HSBC Holdings Plc has fired its European head of currency trading in relation to the foreign-exchange scandal last month, for which the British bank was fined $618 million.
Stuart Scott, who was based in London and was in charge of foreign-exchange trading operations, was dismissed on December 9, after seven years with the British lender.
The dismissal of Mr. Scott was first reported by the Wall Street Journal and was confirmed by a person with knowledge of the situation. However, a HSBC spokesman declined to commend, so did Mr. Scott who was reached by phone, the journal said.
Mr. Scott is the latest person to lose his job in the fallout of the trading scandal. In October, HSBC parted ways with Serge Sarramegna, who headed its spot foreign exchange desk in London, and Edward Pinto, a Scandinavian currency trader. Although, the two had been suspended since January.
HSBC was one of the six banks that were fined about $4.3 billion by the US, UK and Swiss authorities last month. The institutions failed to restrain employees from coordinating with rival counterparts and sharing sensitive information in order to manipulate the currency market.
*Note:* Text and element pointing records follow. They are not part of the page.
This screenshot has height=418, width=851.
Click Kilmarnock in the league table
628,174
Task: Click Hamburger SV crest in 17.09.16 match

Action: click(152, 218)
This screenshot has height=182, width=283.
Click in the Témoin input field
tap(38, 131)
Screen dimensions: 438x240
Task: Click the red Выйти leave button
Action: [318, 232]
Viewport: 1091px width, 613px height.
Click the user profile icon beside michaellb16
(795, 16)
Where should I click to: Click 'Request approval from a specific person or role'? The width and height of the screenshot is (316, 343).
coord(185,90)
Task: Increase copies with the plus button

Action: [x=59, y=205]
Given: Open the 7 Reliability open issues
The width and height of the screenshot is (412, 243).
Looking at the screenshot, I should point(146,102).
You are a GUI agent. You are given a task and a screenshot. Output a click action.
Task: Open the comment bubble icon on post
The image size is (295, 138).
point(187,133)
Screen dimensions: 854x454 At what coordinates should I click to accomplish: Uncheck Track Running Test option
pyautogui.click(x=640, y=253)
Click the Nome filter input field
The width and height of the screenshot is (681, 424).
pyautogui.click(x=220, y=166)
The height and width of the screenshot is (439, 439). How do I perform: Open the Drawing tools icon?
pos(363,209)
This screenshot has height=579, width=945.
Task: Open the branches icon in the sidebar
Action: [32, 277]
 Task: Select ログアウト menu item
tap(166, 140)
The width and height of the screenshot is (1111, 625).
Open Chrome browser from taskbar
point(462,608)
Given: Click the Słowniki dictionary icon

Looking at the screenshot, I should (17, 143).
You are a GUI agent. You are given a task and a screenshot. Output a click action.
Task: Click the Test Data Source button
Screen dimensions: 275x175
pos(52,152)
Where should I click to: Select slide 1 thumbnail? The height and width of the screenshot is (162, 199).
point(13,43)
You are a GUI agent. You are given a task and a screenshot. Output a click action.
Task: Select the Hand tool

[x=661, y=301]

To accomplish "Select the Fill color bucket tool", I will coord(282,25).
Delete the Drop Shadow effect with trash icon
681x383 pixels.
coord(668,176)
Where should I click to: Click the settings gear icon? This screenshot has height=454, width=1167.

The banks did not dispute the authorities findings.
According to a settlement report released by the Financial Conduct Authority, unknown currency traders using nicknames the “3 musketeers” and a “co-operative” utilized chat rooms in an effort to manipulate a number of benchmarks, including at least one supplied by central banks, for a period of more than five years.
The FCA also unveiled that bank traders colluded to trigger clients stop-loss orders, a type of forex order that limits ones potential losses, for their own benefit. However, the traders who are no longer at the bank were not charged for any illegal actions.
When the settlement was completed, HSBC said that it “does not tolerate improper conduct”. However, the British bank is still under investigation from other regulators, including the US Department of Justice, which is also looking into allegations that Mr. Scott released transaction-related confidential information to a hedge fund. Those actions resulted in big profits for both the bank and the hedge, but financially hurt one HSBCs clients.
HSBC fell 2.60% on Tuesday and an additional 0.02% on Wednesday to trade at GBX 622.56 at 13:28 GMT in London, marking a one-year decrease of 4.53%. The company is valued at £122.15 billion. Meanwhile, HSBC fell 1.57% during yesterdays trading session to $49.04 on the NYSE and was down 0.35% in pre-market trading.